Wednesday, December 12, 2012

The Deutsche Bundesbank and its Gold: To trade or not to trade?

It happened over and over again, in fact precisely three times, that I wrote an information request to the press department of the Deutsche Bundesbank, Germany’s central bank. All three times I wanted to know specific details about the German gold reserve held abroad. And all three times my questions were basically brushed off. Now it has happened for the fourth time that I wrote to the Bundesbank press department. But this time was different right from the beginning.


By Lars Schall

This time was different right from the beginning, as this request was the result of an interview that I did recently with Ambrose Evans-Pritchard. I’ve talked with him about the German gold reserve held abroad. The rest is pretty self-explanatory – as you will see.

The follow-up

On December 5, I wrote to the Bundesbank press department under the heading “Media Request” an email of the following content:

Dear Ladies and Gentlemen,

my name is Lars Schall, I am a freelance journalist for finance from the Ruhr area. On behalf of Matterhorn Asset Management / GoldSwitzerland in Zurich, Switzerland , I have conducted an interview with Mr. Ambrose Evans-Pritchard (in the CC), the international business editor of the British newspaper The Daily Telegraph. This interview will be published today.

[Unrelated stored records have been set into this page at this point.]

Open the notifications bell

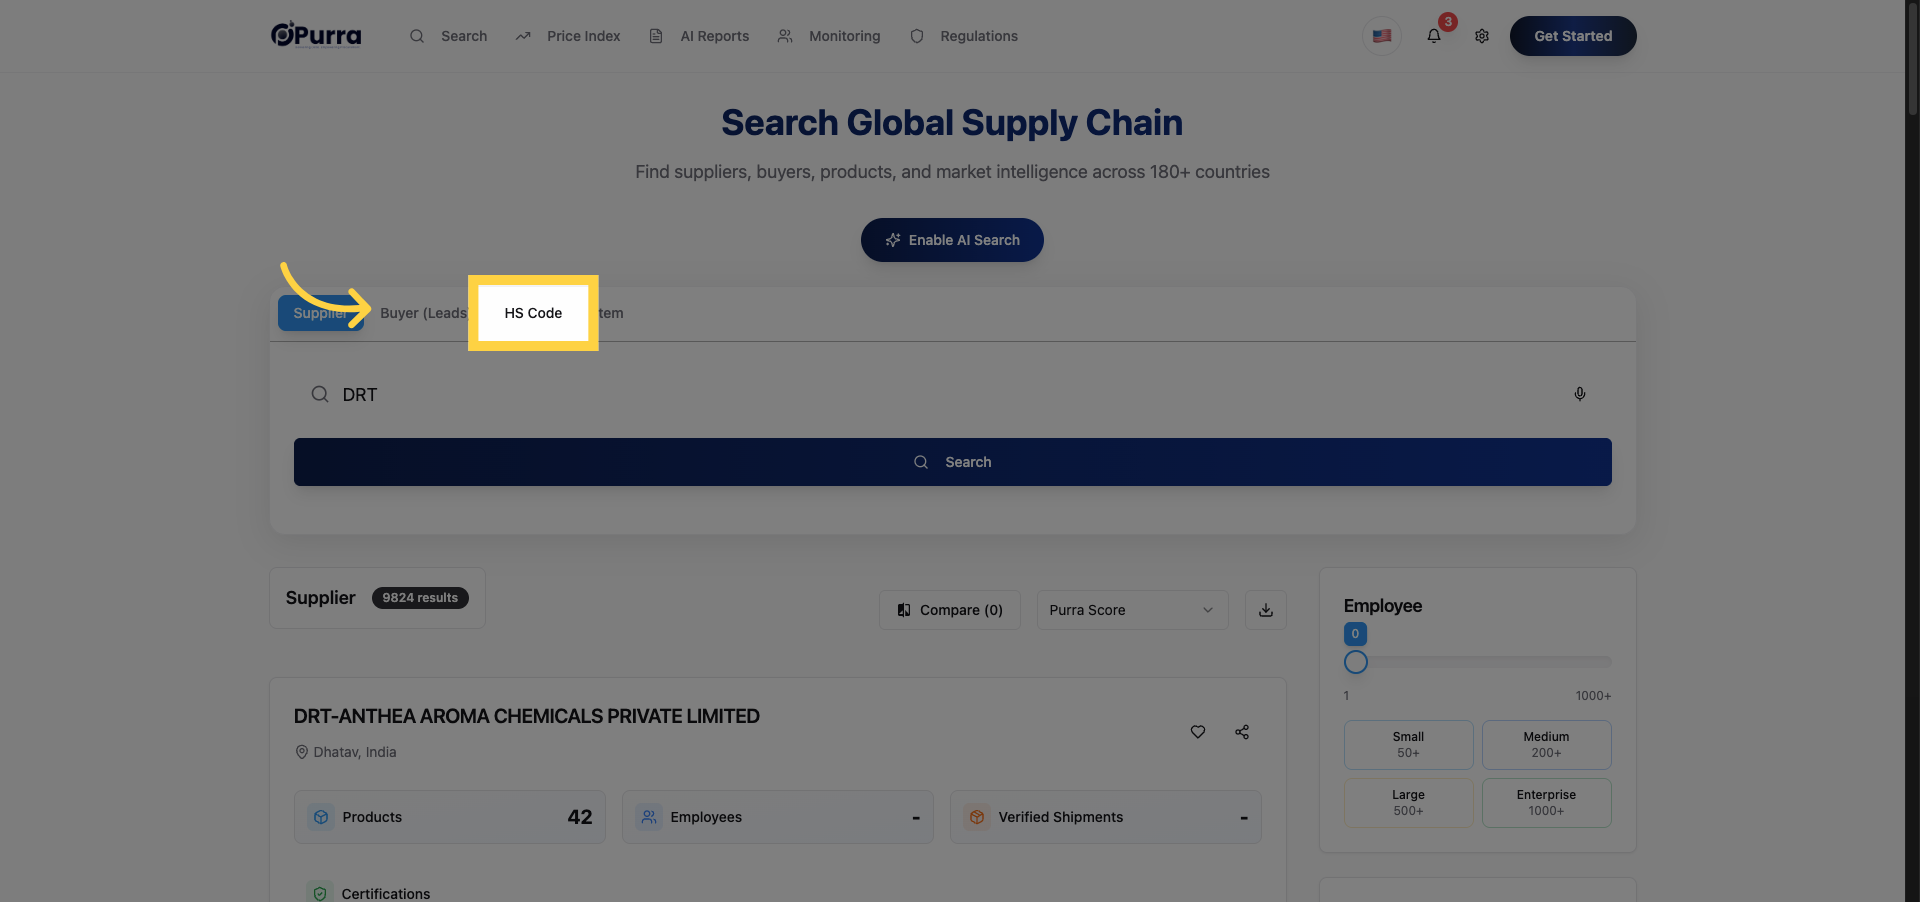pos(1434,36)
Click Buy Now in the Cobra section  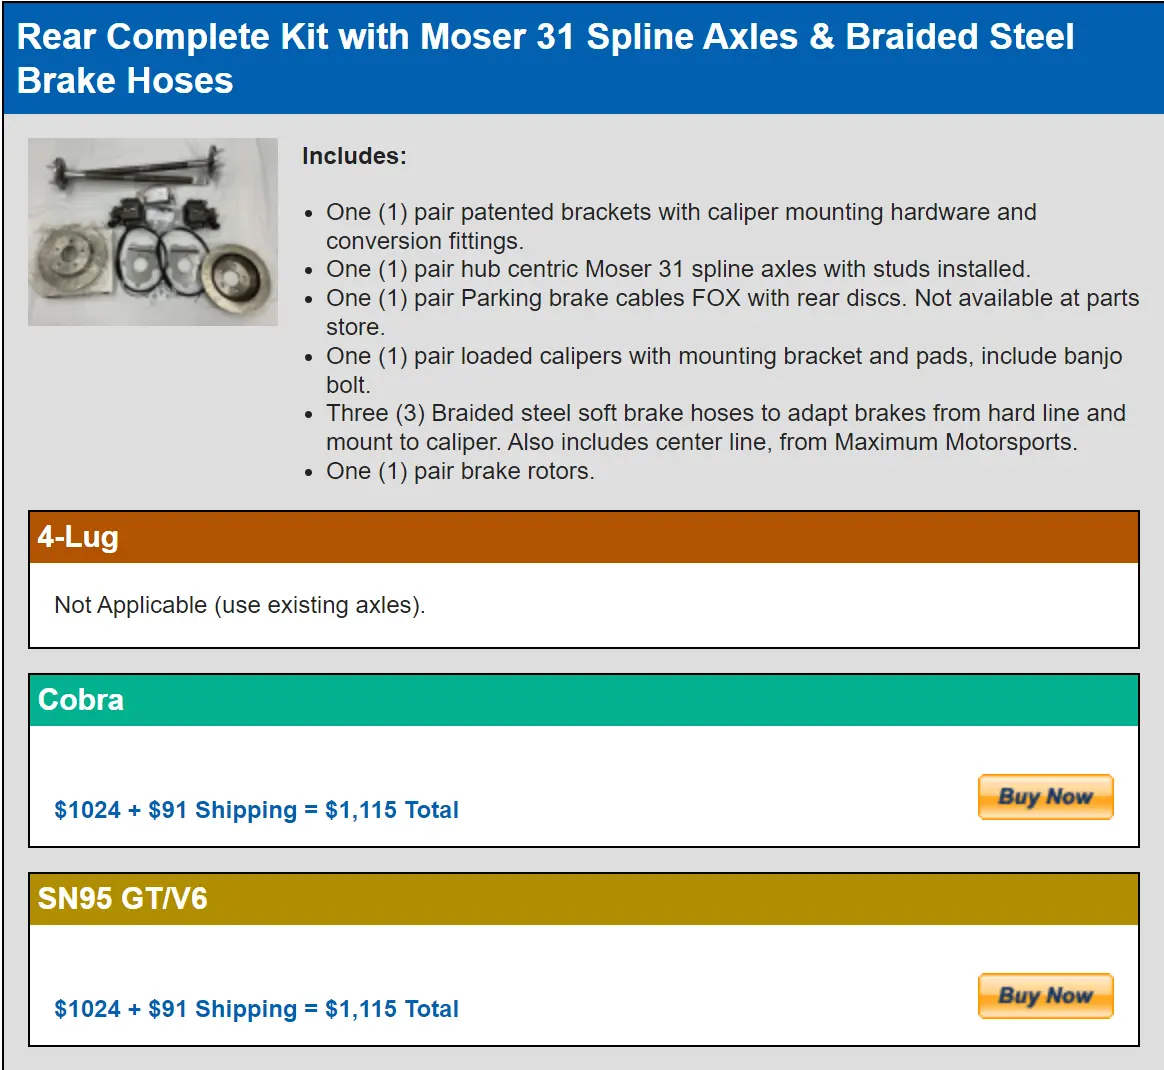click(1045, 797)
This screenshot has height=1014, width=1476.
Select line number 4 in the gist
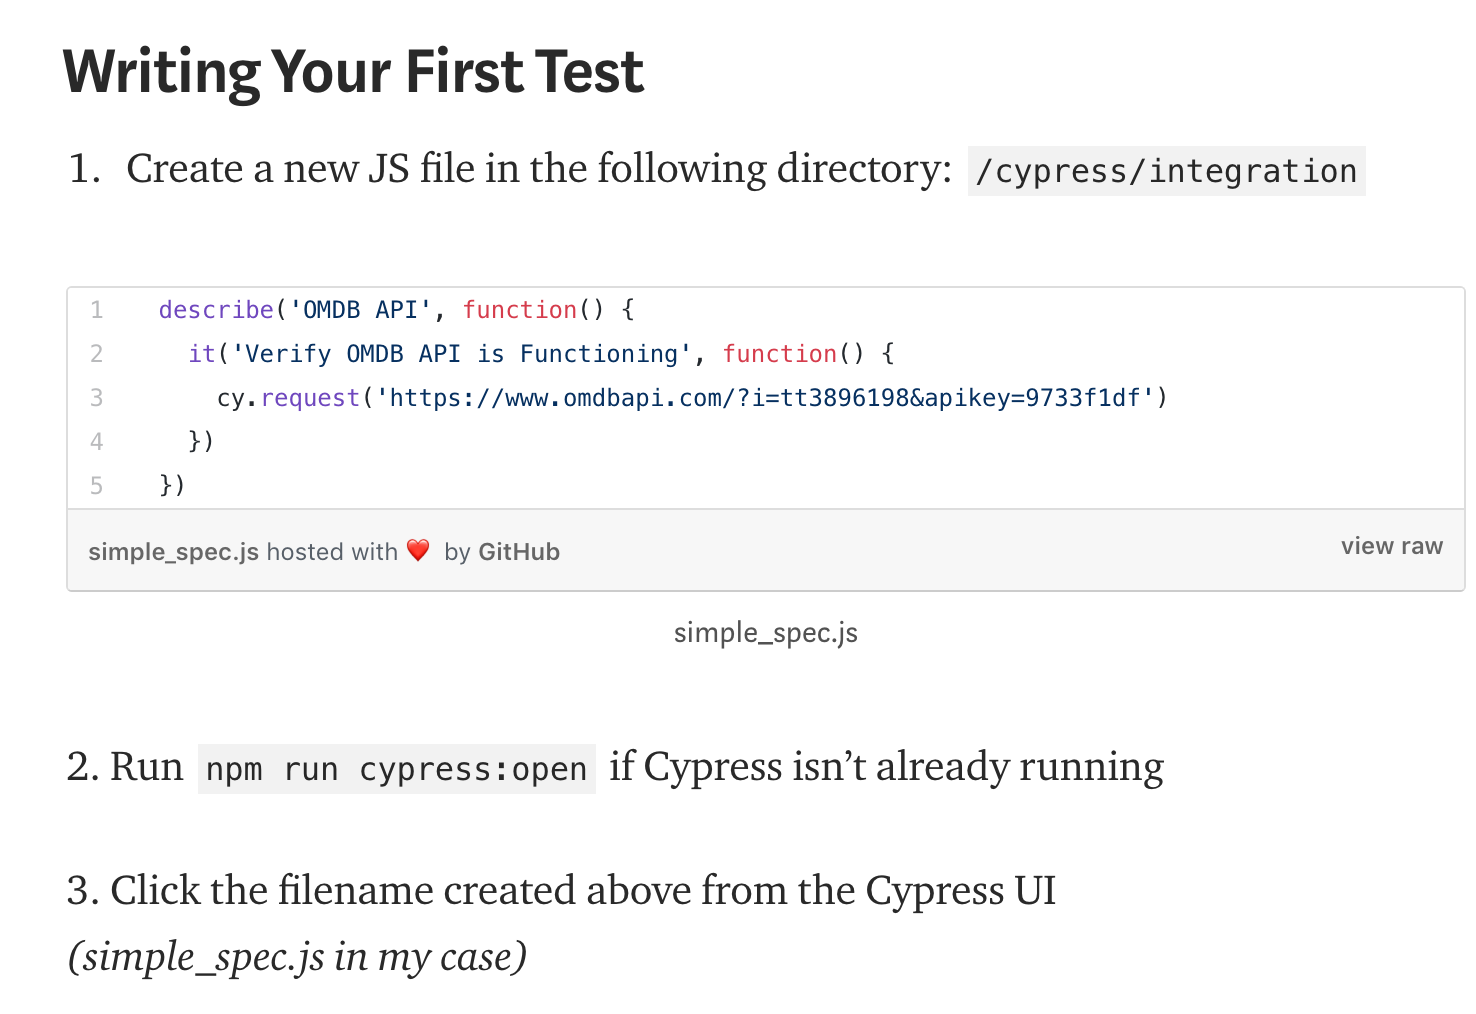pyautogui.click(x=97, y=442)
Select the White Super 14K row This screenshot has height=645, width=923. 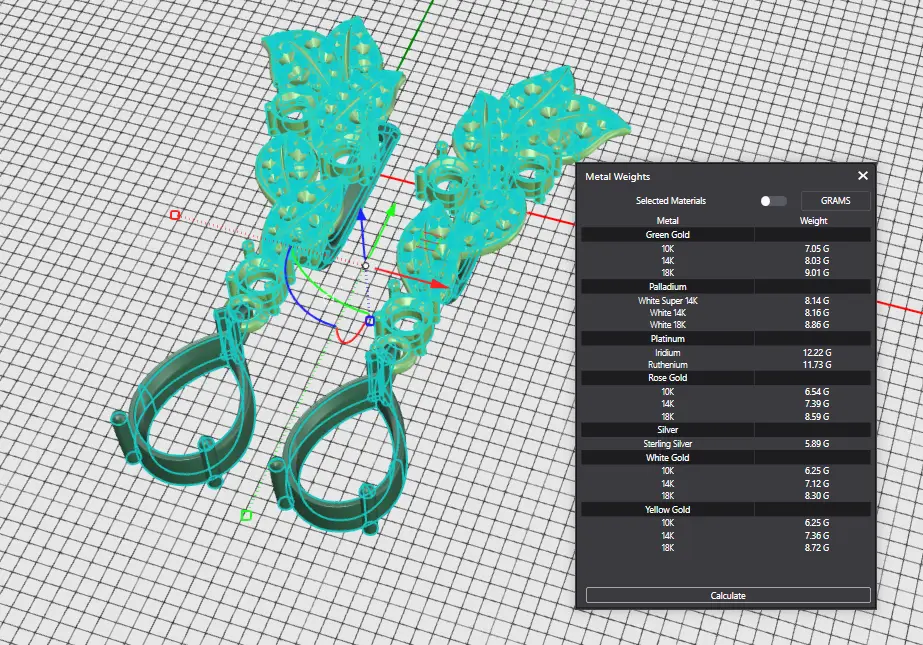(668, 300)
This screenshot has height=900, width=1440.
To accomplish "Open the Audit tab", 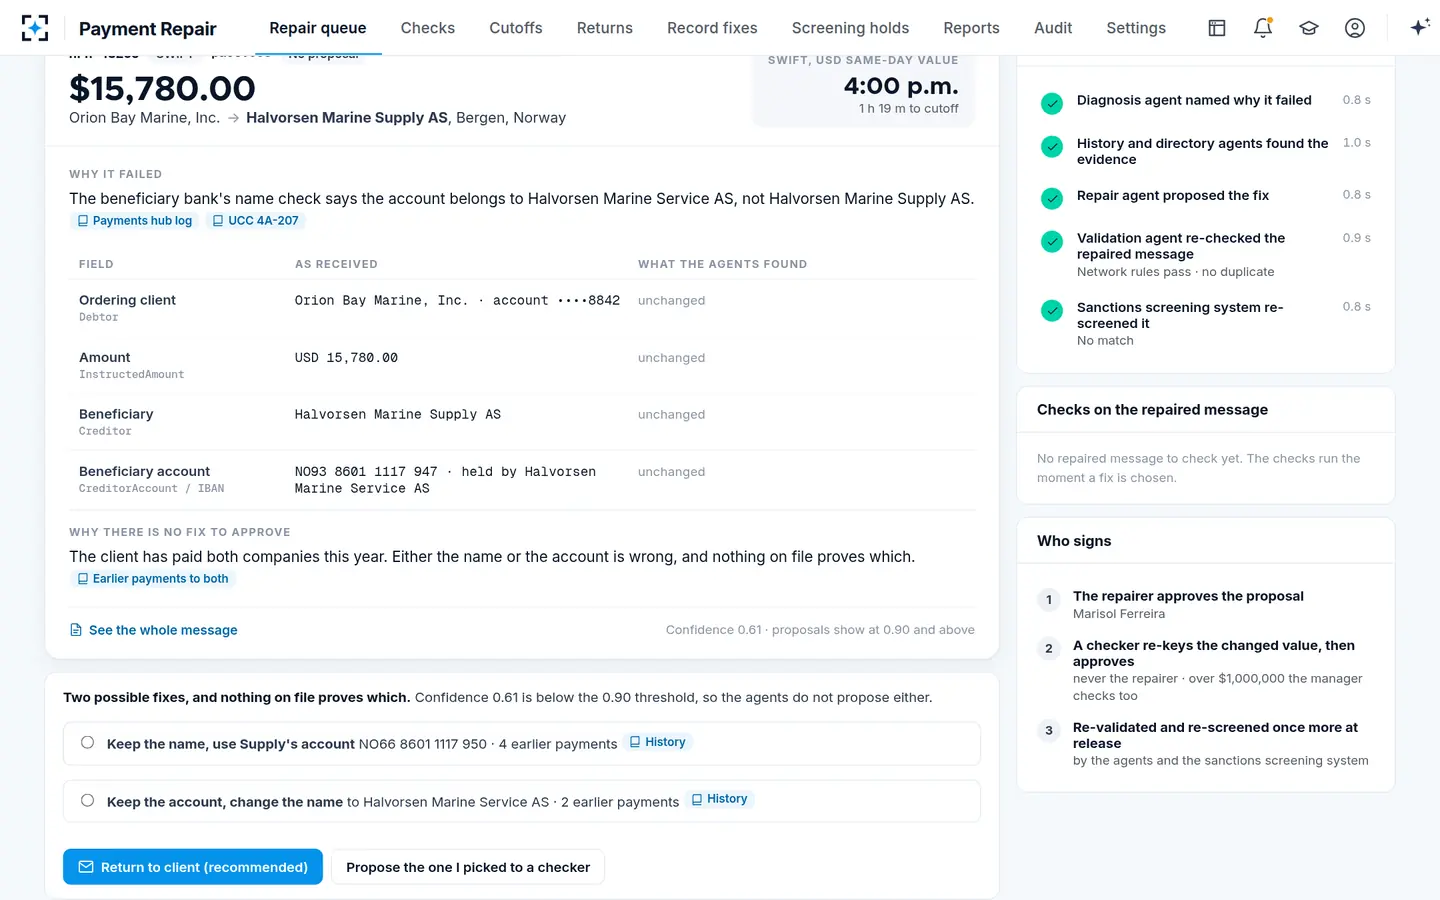I will pyautogui.click(x=1053, y=28).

During the course of the interview, I’ve asked Mr. Evans-Pritchard about his thoughts with regards to the German gold reserves stored abroad. He raised then some questions related to it, about which he said that the Bundesbank owes some answers to them. Therefore, I would like to forward these questions to you herewith.

To give you the context, here’s the relevant excerpt taken from the interview. The five extracted questions will follow afterwards. (Please note that I will add also three questions that I have myself related to the topic.)

From the interview:

L.S.: What are your thoughts on the controversial topic of the German gold reserves that are held in New York City, London and Paris?

A.E.P.: Well, I think that it is quite extraordinary that the Bundesbank pulled out two thirds of its gold from London in early 2001, I believe it was. (4) This seems an odd thing to do, I mean, they had a very large share of the gold reserves sitting in London, and why did they do this?

It happened to be a time when Gordon Brown had ordered the Bank of England to sell over half of Britain’s gold. We were doing so at the bottom of the market, I might add. We managed to create the bottom of the market, these auctions were the lowest points reached – I think 252 dollars an ounce and Britain sold off some of its gold,  a lot of it under 300 dollars; fantastically stupid thing to do in retrospect, but then Gordon Brown thought it was a “barbarous relic” and thought it had no place in modern finance. He entirely bought into the modern fiat triumphalism.

So the word going around in London is that the Bundesbank had reason to fear that those holdings were not secure anymore and that maybe the Bank of England had sold short some of its gold, leasing it out; or maybe got over extended. Clearly that didn’t prove to be the case as far as we know, but maybe they were concerned about that at the time. Apparently these gold bars in London were not numbered, so the Bundesbank was keeping un-numbered bars there. All they had was a metal account in the Bank of England. They didn’t have specific allocated bars under their name which is, I find, a completely extraordinary situation as they should have done that. I would think the Bundesbank might want to answer to its German citizens about why it was doing that.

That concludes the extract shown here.